7 Mart 2014 Cuma

Küresel Sermaye Fişi Çekiyor -2-


Ters Açı 1923




Koltuk Mücadelesi

Küresel Sermaye senaryoları hazırlarken, daima 5-6 alternatif bulundurur. Bunlardan biri de tahminimize göre, AKP ve Başbakan RTE’den sonra başa CHP’nin getirilmesiyle ilgili.
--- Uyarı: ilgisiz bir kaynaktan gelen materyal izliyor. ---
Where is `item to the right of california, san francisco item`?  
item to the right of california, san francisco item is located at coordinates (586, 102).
Bu olasılık gerçekleşmesi adına 2012 yılından itibaren Şişli Belediye Başkanı Mustafa Sarıgül’le CHP arasında, başlangıçta aracılar ve toplum mühendisleri vasıtasıyla görüşmeler yapıldı. Küresel Sermaye’nin planı, CHP’yi merkez sağa çekmek. Zaten Genel Başkan Kılıçdaroğlu zamanında partiye sağ kesimden birçok kişi dâhil edildi. 
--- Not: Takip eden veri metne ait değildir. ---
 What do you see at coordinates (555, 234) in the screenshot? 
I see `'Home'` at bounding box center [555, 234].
 Bunların bir kısmı milletvekili yapıldı. Bazıları partide çeşitli görevlere atandı. Hatta Genel Başkanın yakın danışmanları bile bu kesimdendi. Ayrıca partinin F tipi-Cemaatına yakın milletvekilleri de oldu. ABD’ye yapılan gezilerde ise F tipi Cemaatıyla direk dirsek temasları gerçekleşti. Partinin devşirilme operasyonları medya yolu kullanılarak bilinçli şekilde halka duyuruldu. Amaç insanları yeni oluşumlara verecekleri tepkilere rağmen alıştırmaktı. Kısaca AKP’den kurtulmak için, Şeytan ile bile işbirliği yaparız denmek isteniyordu.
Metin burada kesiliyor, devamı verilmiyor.